====== Information provided ======

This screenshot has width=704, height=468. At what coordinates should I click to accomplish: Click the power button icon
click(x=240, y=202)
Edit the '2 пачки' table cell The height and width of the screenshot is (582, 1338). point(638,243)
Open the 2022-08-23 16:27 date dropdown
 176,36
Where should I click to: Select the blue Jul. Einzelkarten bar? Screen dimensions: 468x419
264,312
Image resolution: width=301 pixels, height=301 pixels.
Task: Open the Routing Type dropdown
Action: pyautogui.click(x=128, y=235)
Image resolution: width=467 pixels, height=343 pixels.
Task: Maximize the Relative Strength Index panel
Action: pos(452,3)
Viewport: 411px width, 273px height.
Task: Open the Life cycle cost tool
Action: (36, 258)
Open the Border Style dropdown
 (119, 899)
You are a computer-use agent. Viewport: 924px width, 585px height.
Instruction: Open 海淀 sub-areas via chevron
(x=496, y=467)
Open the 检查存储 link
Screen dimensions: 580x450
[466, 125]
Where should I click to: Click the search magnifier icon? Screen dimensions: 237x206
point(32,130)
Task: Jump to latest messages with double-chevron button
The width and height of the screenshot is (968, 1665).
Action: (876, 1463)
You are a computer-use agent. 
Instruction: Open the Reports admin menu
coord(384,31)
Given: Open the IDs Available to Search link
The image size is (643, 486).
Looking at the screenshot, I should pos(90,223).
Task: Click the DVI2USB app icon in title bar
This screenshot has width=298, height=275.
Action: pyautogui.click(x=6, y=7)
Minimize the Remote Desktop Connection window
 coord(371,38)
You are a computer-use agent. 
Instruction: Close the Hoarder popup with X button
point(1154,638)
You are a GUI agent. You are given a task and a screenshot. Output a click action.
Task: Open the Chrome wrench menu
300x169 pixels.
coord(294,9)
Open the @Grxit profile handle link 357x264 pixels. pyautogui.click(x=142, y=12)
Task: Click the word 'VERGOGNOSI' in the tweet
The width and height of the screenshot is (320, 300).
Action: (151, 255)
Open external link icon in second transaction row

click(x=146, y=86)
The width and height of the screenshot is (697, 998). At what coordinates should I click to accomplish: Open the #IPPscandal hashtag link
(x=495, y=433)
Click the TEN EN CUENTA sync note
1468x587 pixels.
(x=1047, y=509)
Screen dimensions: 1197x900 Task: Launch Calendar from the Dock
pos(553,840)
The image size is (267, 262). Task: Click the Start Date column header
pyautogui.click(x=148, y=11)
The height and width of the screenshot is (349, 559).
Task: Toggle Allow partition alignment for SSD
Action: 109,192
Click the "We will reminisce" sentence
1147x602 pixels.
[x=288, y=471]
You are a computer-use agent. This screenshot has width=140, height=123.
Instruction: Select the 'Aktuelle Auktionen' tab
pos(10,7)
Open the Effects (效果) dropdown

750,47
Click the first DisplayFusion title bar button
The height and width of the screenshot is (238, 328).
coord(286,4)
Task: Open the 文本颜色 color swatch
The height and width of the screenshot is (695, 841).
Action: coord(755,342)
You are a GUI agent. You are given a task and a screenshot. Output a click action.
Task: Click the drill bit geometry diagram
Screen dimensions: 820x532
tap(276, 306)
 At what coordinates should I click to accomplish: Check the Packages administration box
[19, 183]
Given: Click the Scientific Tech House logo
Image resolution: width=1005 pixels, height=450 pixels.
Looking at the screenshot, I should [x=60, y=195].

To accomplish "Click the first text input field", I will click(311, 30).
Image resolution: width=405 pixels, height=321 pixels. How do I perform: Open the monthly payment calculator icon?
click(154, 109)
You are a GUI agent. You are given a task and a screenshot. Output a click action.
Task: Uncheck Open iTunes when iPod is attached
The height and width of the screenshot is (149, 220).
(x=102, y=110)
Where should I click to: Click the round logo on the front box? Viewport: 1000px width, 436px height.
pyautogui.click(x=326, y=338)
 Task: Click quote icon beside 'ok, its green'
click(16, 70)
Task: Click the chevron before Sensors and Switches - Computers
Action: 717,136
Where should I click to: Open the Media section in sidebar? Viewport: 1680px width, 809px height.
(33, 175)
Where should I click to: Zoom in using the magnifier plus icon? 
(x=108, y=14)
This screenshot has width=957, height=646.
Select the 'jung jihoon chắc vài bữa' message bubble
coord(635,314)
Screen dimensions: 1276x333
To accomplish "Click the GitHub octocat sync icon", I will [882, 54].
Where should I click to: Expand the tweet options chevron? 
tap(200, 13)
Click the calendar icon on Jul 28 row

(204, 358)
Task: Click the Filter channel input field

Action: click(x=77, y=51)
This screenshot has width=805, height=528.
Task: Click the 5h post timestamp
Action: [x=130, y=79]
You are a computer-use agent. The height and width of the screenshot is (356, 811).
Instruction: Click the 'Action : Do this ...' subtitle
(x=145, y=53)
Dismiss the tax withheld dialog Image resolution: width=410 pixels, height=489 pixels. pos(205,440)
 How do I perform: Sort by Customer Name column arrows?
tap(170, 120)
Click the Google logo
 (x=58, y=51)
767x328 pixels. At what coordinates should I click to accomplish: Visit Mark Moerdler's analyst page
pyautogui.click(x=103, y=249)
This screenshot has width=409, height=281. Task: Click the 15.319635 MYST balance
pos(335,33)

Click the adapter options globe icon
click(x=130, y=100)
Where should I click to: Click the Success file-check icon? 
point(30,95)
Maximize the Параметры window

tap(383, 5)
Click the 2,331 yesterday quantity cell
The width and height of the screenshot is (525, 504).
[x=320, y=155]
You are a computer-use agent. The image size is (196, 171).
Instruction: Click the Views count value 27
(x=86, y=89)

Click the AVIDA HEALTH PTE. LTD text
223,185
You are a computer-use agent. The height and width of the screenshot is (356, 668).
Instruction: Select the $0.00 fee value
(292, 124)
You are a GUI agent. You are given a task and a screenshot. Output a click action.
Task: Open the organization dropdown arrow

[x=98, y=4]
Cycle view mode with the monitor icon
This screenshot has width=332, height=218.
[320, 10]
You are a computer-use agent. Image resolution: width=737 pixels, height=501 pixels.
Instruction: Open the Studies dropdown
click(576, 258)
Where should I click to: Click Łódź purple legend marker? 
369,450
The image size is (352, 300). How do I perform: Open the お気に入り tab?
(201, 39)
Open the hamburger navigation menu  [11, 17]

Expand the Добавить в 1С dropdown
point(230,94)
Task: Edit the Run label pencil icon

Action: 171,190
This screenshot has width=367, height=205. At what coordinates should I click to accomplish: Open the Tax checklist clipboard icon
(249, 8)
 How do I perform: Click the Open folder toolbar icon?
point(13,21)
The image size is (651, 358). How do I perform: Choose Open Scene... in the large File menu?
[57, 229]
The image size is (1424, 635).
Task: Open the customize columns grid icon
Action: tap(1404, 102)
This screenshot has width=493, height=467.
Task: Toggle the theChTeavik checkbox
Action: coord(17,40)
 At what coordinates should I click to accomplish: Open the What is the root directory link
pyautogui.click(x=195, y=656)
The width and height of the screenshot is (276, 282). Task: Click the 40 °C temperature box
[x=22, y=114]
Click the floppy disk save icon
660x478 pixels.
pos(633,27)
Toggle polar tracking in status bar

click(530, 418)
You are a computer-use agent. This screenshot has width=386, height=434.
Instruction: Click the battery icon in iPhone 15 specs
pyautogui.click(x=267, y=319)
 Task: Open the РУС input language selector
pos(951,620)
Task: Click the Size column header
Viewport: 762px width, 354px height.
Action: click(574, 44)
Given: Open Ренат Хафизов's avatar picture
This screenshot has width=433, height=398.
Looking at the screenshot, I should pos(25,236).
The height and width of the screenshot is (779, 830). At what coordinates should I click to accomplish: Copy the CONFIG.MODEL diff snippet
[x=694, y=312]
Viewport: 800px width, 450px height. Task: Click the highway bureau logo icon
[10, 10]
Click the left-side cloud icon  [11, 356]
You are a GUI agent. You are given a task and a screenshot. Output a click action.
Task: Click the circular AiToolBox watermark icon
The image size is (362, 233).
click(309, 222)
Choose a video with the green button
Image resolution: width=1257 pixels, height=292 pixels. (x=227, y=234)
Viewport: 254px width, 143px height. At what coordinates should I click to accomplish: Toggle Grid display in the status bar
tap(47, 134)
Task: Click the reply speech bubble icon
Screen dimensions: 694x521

======

# [What you have to do]
Exactly the lines from the one containing "Task: Click the circular" through the end of the records above should be returned, with both ends kept.

# [Result of this task]
Task: Click the circular AiToolBox watermark icon
The image size is (362, 233).
click(309, 222)
Choose a video with the green button
Image resolution: width=1257 pixels, height=292 pixels. (x=227, y=234)
Viewport: 254px width, 143px height. At what coordinates should I click to accomplish: Toggle Grid display in the status bar
tap(47, 134)
Task: Click the reply speech bubble icon
Screen dimensions: 694x521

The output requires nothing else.